Housing ‘catastrophe’

For many New Zealanders, that reality is grim, as the cost of living increases. Housing affordability is at a record low, with the average property now worth 8.8 times the average household income, according to property analysts CoreLogic. For those households, it would take nearly 12 years to save enough money for a deposit.

A view of a residential area near Wellington, New Zealand
Housing prices in New Zealand have soared during the pandemic. Photograph: Xinhua/REX/Shutterstock

Nationally, the average house price is NZ$1.1m (US$740,000; £540,000) – up by $300,000 from the start of the pandemic, according to Quotable Value’s latest index. A ministry of business innovation and employment report for December 2021 shows median rents nationwide have reached $540 a week, up by $50 from the previous year. Meanwhile, a single person on minimum wage takes home roughly $678 after tax, and inflation has hit a three-decade high.

The Salvation Army says the situation has morphed into a housing catastrophe. In its State of the Nation report released this week, it said the term “housing crisis” has become commonplace.

“Maybe it is time – after looking at these housing supply, affordability and debt challenges – to consider elevating the term to something more than ‘crisis’, possibly towards ‘catastrophic levels’,” it said.

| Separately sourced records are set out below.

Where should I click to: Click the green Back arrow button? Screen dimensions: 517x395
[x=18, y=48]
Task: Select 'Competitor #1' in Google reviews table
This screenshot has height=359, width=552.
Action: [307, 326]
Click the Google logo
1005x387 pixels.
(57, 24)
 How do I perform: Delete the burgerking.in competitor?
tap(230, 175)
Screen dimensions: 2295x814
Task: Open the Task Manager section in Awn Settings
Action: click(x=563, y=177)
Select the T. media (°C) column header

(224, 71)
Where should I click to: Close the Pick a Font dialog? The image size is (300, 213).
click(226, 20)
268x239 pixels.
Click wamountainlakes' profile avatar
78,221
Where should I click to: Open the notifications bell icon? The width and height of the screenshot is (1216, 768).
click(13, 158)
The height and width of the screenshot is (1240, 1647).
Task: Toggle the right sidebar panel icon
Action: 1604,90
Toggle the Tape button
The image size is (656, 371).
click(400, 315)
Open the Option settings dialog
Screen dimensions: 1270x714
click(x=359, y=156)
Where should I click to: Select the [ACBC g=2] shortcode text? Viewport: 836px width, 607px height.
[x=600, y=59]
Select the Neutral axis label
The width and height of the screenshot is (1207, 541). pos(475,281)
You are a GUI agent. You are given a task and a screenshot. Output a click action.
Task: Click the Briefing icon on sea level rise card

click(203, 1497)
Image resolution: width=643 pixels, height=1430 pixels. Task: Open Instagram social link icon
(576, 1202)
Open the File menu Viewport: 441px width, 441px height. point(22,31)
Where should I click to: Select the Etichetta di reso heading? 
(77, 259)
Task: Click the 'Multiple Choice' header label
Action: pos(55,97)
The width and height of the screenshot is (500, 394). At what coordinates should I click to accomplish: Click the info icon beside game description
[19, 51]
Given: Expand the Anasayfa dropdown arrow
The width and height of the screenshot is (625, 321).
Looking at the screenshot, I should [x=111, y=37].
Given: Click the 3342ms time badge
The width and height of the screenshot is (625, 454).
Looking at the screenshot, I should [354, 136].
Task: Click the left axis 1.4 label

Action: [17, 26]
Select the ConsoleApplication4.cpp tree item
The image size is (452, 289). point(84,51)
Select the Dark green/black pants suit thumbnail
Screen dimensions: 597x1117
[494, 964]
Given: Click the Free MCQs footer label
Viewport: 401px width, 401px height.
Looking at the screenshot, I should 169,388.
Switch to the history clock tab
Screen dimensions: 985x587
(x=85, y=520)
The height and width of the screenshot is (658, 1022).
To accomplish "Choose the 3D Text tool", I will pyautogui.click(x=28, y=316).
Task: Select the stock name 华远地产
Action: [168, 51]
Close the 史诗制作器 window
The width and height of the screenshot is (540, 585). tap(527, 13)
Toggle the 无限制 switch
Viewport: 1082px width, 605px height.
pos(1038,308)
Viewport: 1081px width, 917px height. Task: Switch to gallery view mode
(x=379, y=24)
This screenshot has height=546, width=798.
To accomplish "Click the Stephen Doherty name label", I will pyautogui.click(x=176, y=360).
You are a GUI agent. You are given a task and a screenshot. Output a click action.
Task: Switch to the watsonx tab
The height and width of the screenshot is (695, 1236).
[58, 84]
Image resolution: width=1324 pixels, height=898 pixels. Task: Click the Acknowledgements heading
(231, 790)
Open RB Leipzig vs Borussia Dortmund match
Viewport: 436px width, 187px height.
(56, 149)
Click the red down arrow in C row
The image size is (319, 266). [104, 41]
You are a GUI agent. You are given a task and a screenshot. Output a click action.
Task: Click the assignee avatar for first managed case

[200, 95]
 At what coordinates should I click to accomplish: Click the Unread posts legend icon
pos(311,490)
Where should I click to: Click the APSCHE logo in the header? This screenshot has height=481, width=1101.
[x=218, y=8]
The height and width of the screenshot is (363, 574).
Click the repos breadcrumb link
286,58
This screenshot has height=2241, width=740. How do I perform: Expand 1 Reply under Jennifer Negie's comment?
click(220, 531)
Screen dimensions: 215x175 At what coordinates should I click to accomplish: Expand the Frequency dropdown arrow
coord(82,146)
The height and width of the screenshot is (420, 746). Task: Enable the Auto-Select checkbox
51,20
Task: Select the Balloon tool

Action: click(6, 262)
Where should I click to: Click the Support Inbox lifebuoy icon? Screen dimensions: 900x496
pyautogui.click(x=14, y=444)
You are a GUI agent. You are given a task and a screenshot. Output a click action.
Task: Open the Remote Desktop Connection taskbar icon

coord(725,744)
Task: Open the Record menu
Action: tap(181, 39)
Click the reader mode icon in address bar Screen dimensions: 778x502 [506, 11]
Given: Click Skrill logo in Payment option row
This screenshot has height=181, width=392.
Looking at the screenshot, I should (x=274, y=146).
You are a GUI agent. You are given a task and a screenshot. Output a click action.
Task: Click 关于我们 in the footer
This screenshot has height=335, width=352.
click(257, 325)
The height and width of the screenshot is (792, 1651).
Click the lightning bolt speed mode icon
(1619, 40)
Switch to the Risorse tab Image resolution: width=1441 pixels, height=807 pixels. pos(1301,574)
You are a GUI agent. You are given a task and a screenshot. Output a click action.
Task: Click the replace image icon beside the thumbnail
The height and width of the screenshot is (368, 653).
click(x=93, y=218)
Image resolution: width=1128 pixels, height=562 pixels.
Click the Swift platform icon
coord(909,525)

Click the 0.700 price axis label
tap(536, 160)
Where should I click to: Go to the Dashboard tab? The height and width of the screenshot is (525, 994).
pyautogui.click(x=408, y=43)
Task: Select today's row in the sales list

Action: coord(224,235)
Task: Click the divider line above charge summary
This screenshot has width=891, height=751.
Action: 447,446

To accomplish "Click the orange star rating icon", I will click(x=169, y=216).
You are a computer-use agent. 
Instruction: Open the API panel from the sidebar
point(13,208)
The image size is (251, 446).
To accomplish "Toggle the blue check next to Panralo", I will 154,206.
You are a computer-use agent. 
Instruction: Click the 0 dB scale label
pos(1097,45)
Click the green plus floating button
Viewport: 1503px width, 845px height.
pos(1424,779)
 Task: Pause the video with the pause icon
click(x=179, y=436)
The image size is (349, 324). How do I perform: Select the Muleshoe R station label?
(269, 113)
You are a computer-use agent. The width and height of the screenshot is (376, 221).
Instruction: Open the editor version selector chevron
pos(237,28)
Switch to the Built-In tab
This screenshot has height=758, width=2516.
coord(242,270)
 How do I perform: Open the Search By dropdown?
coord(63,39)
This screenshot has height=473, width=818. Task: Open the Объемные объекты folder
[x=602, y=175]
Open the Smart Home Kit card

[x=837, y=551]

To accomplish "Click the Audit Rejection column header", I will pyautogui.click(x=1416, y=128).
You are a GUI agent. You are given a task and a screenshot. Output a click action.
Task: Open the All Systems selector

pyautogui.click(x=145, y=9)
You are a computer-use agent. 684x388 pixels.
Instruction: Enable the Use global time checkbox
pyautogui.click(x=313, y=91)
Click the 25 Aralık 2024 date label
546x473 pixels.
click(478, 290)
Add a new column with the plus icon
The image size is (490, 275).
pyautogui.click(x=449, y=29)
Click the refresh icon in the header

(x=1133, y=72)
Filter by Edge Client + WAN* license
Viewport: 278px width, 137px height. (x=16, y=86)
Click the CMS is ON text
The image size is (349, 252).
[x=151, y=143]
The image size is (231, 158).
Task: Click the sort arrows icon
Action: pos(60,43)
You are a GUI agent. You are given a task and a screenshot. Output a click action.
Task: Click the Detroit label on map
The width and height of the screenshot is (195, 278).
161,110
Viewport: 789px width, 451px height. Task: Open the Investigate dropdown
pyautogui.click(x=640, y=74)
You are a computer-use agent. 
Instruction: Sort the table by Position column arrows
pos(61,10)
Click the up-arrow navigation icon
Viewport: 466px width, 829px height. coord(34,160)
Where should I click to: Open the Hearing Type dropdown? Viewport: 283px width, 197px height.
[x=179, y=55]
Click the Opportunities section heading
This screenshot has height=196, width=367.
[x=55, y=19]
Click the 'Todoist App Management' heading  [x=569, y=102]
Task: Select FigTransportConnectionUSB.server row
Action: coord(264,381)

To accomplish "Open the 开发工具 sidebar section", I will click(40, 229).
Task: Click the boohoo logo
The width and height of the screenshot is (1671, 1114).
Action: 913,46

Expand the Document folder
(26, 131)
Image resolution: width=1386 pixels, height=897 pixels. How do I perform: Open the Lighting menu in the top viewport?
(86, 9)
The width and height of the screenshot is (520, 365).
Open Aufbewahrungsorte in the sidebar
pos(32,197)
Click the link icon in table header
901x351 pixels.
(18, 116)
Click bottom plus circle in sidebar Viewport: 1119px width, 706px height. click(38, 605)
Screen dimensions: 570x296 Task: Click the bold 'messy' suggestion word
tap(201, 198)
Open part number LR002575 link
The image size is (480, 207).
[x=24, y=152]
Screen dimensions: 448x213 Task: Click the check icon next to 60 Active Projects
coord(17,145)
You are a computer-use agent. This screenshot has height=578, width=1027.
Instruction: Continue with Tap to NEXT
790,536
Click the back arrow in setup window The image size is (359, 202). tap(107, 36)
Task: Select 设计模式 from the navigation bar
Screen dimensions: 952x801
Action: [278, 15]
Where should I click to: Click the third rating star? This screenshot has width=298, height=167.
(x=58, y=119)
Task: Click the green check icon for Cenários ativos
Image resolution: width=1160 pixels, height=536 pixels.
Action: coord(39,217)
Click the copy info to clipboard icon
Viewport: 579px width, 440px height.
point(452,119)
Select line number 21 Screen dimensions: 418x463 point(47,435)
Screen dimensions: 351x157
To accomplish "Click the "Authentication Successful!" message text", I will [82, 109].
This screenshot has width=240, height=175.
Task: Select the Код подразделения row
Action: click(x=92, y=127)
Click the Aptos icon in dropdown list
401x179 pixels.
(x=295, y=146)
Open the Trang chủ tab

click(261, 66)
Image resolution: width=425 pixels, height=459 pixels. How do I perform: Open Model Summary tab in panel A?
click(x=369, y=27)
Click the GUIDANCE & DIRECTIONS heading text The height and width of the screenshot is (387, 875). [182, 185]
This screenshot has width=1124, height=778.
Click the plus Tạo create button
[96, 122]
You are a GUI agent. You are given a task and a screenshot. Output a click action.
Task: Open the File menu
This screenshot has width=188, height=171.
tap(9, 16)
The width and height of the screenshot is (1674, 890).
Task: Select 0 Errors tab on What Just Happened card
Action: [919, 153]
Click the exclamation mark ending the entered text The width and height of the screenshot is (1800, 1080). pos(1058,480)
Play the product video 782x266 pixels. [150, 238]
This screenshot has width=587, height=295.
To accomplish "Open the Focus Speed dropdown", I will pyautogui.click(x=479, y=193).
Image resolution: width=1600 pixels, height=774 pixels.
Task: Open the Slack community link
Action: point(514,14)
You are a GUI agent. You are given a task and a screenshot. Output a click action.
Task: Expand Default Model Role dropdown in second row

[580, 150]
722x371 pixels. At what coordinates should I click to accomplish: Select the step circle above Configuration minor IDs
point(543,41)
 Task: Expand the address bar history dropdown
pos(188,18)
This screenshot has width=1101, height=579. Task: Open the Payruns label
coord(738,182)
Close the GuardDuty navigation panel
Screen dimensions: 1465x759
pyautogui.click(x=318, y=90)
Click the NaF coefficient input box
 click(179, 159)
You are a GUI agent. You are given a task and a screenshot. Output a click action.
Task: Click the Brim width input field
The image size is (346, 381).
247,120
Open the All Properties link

Services, like the Auckland City Mission, are struggling to keep up with the ever-swelling need.

In 2021, it distributed 50,000 food parcels – triple the number prior to the pandemic.

“We have an incredibly low unemployment rate here relatively, but what we’re actually seeing is a growth [in the number of] people who have inadequate income,” Robinson says.

Aaron Hendry, the youth coordinator at Lifewise, says the organisation is in touch with 60-70 young people in Auckland, like Franki, aged 14-25 years old who are either sleeping rough, living in “toxic and unhealthy environments” or are being shuffled between emergency accommodation. “That number is growing every day.”

Monte Cecilia Housing Trust’s waitlist has grown from 12-15 families in 2017, to between 300 and 400 families in the last year.

“I think while the government’s done a brilliant job at keeping the nation safe, sadly, I think homelessness and other economic issues have gone to the background, and we’ve lost a bit of traction,” its chief executive, Bernie Smith, says.

Whānau [families] that are feeling incredibly vulnerable, who are living in a temporary environment, need some sense that there is a hope and a future outside of all that’s occurring at the moment.”

Omicron fears

Now, as an Omicron outbreak takes off, the services that assist those facing housing and food deprivation are worried about how both staff and the people they support will cope.

Many families are still living in overcrowded housing, even if they have been placed in emergency accommodation, Hendry says.

“The ability to actually isolate in those spaces is going to be an extra challenge for those whānau.”

Robinson adds: “People who are vulnerably housed … their physical and mental health is so compromised. People are suffering the reality of structural injustice, the impacts of long-term poverty, the impacts of long-term trauma, and then you’re adding a pandemic on top of it.”

Robinson worries that the phased reopening of New Zealand’s borders will mean motels being used for emergency accommodation could slip out of reach, as businesses swivel back to tourists and international students.

A housing site under construction.
The government has been criticised for failing to adequately address the housing crisis. Photograph: Xinhua/REX/Shutterstock

In a statement, the minister for social development and employment, Carmel Sepuloni, said the ministry was aware of the potential for pressure on motel demand once the international borders open, but that it is “constantly monitoring the situation”. “However, they have no current indication that motels are intending to stop offering emergency accommodation,” she said.

“Across government, there is a wider program of work under way aimed at increasing the supply of public housing and improving housing affordability and supply.

“This is the best solution to removing the ongoing need for emergency housing, but it will take time.”